TEXTE FOURNI -
........

OPINION : SANTÉ MENTALE

La détresse psychologique n'épargne personne

C’était un fait divers parmi d’autres, rapporté à travers ce qui ressemble ces temps-ci à une succession de tragédies et de catastrophes humaines : une maman et son bébé de 12 jours sont morts, et la thèse de la dépression ou de la psychose post-partum est avancée pour expliquer les terribles événements.

Dans la foulée de la courageuse sortie médiatique d’Alexandre Taillefer, il a été abondamment question de ces adolescents qui engourdissent leur mal-être dans des univers virtuels, en s’isolant derrière un écran. L’actualité confirme que la détresse psychologique n’a pas de sexe, d’âge, de classe sociale et elle peut même saboter les lendemains d’un événement aussi heureux que la naissance d’un enfant.

Pour certaines femmes, l’atterrissage sur la planète maternité est brutal et l’ampleur du choc est parfois minimisée par les proches et les intervenants médicaux.

On évite également de parler ouvertement de la pression sociale que peuvent ressentir les nouvelles mamans. S’il arrive que cette pression soit un prolongement de la mission de performance qu’elles s’imposent dans d’autres sphères de leur vie, les attentes demeurent immenses, abondamment nourries par des images publicitaires de mères épanouies et de bébés qui sentent bon et qui reposent, repus et contents, contre le sein de leur mère.

........

MATÉRIEL D'ÉTUDE -

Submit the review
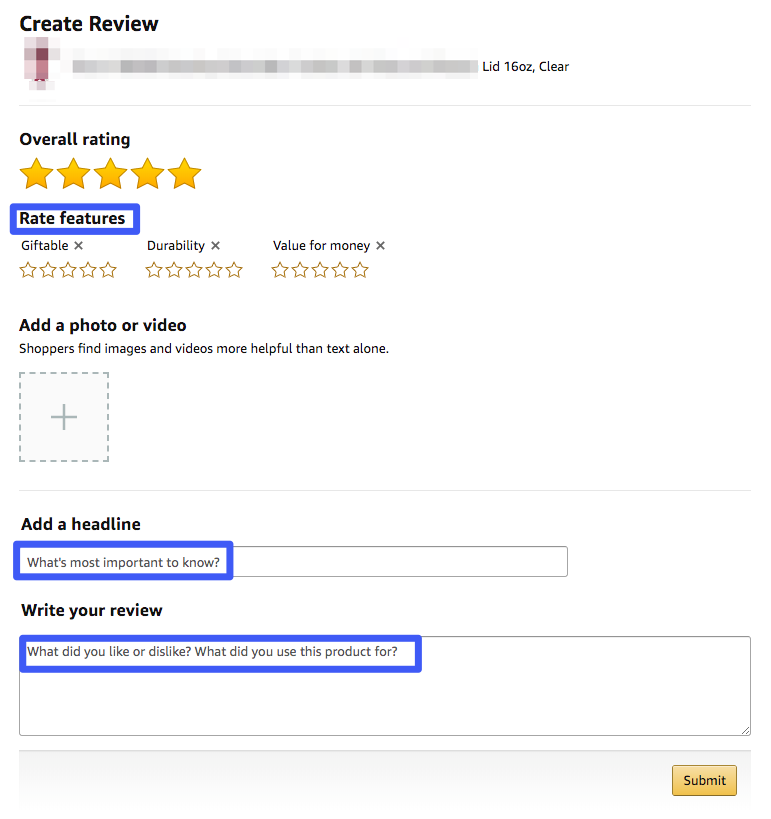pyautogui.click(x=704, y=780)
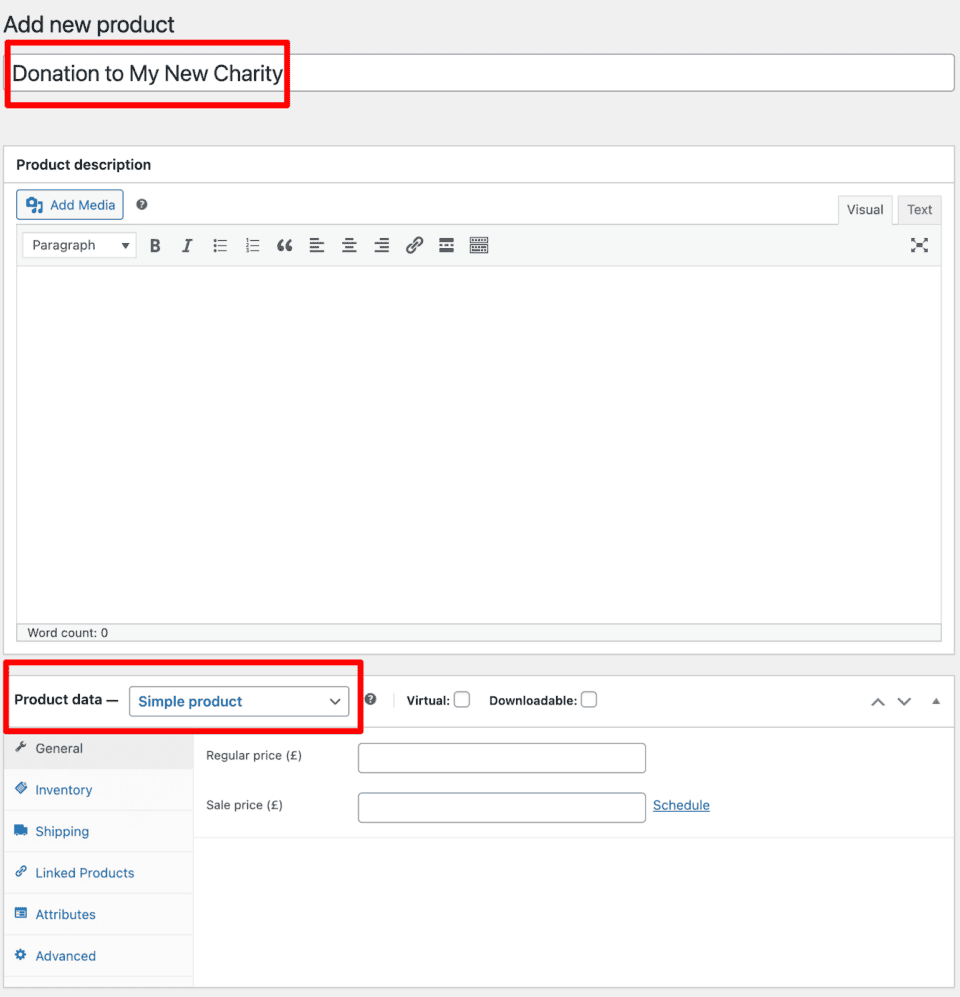Open the Simple product type dropdown

tap(239, 701)
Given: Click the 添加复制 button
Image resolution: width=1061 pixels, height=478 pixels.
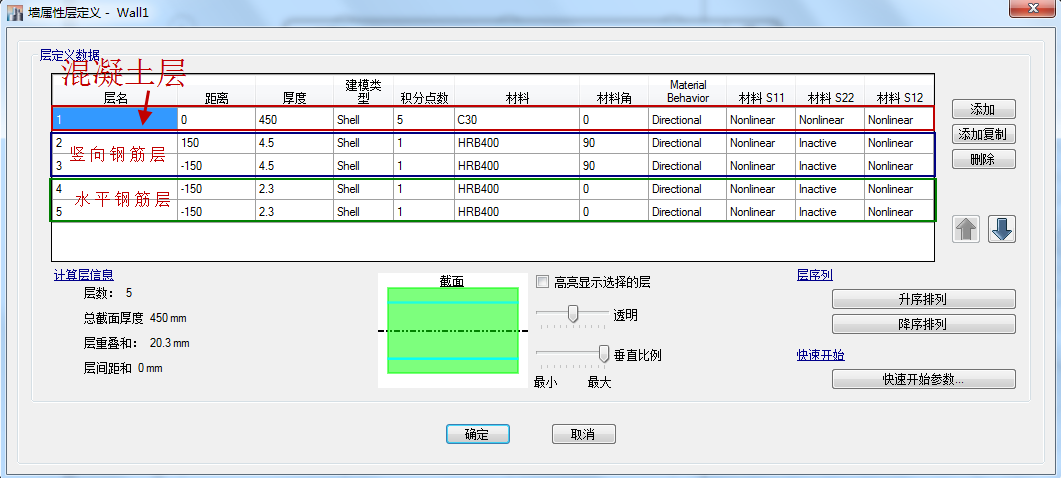Looking at the screenshot, I should coord(983,134).
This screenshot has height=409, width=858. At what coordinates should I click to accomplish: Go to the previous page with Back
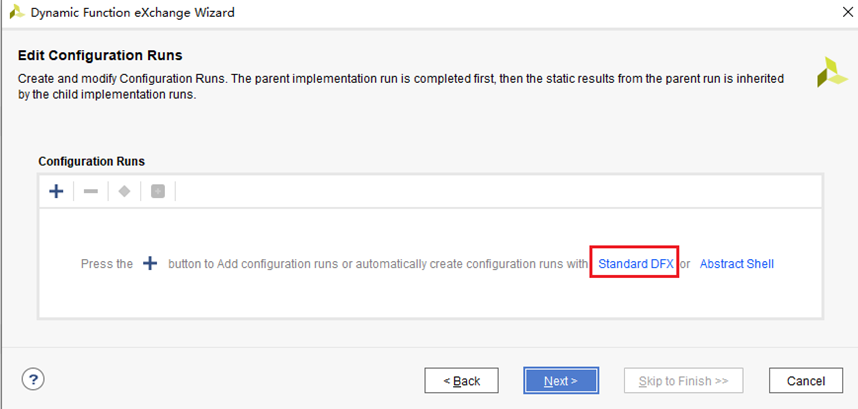pyautogui.click(x=461, y=381)
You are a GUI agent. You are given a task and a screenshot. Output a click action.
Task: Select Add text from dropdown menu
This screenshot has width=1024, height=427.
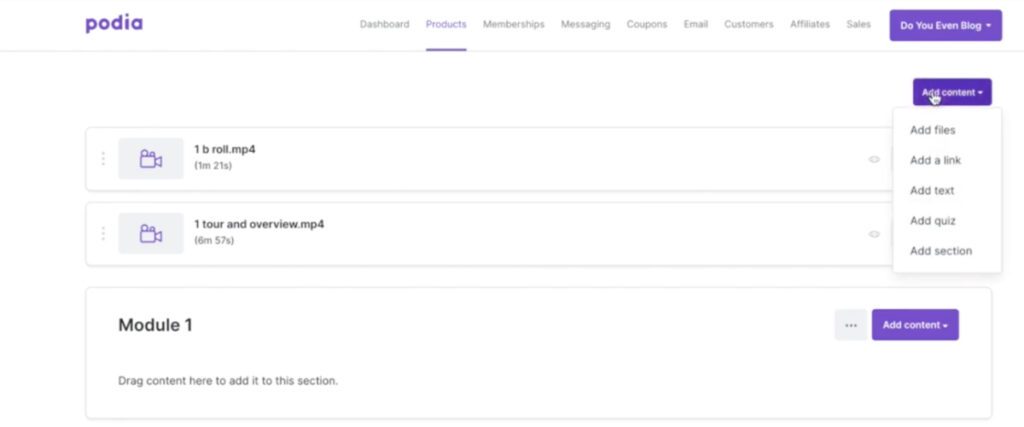(932, 191)
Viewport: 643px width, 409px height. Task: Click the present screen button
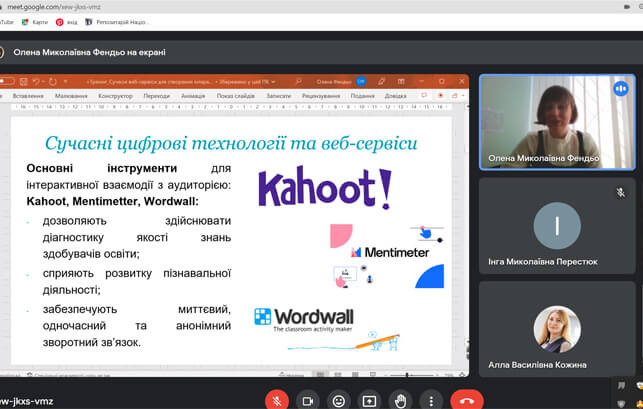369,400
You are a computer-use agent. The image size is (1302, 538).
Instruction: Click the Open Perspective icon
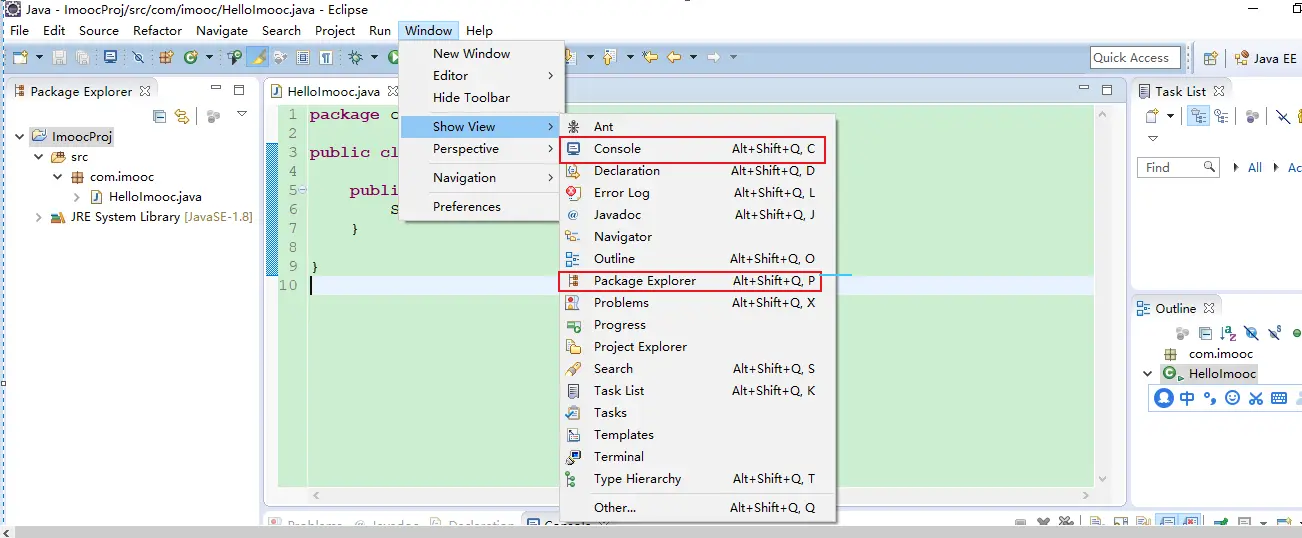coord(1210,58)
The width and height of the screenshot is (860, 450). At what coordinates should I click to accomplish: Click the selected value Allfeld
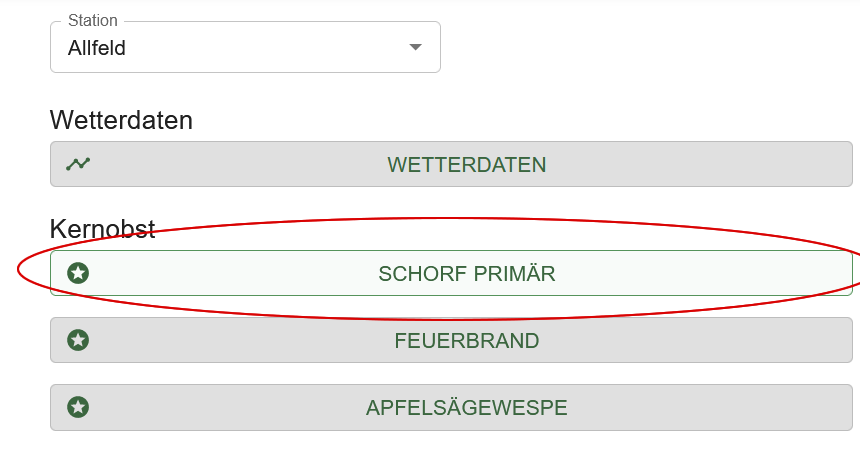pos(97,48)
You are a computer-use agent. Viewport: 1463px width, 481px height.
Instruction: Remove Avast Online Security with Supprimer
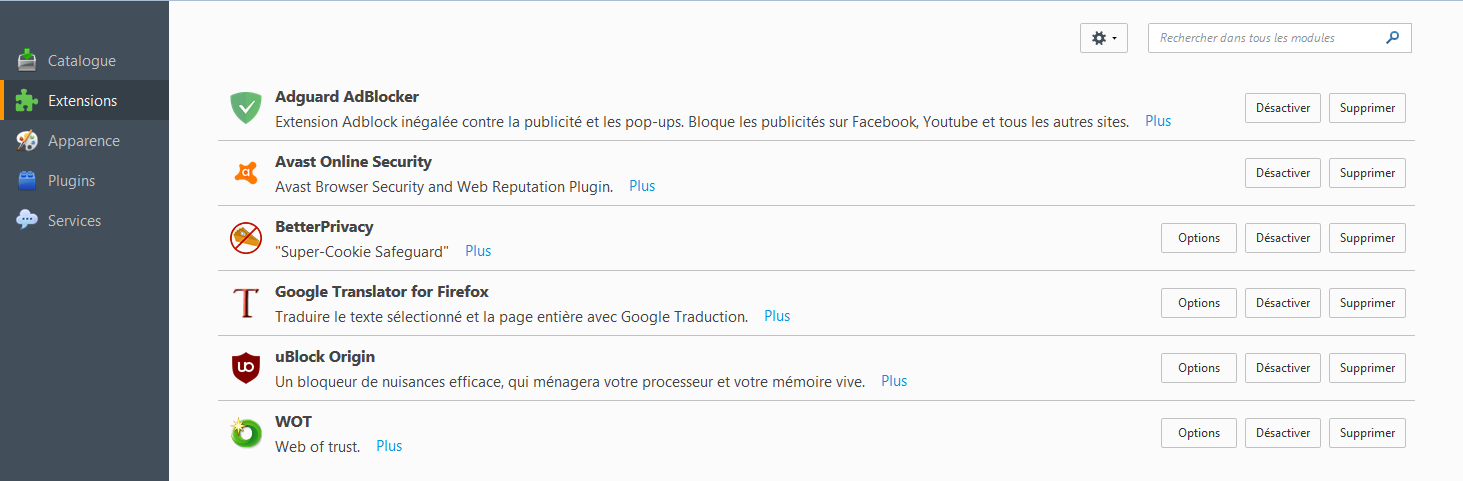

........

D'après le texte sur la détresse psychologique, quelle thèse est avancée pour expliquer la mort d'une maman et de son bébé de 12 jours ?

La thèse de la dépression ou de la psychose post-partum.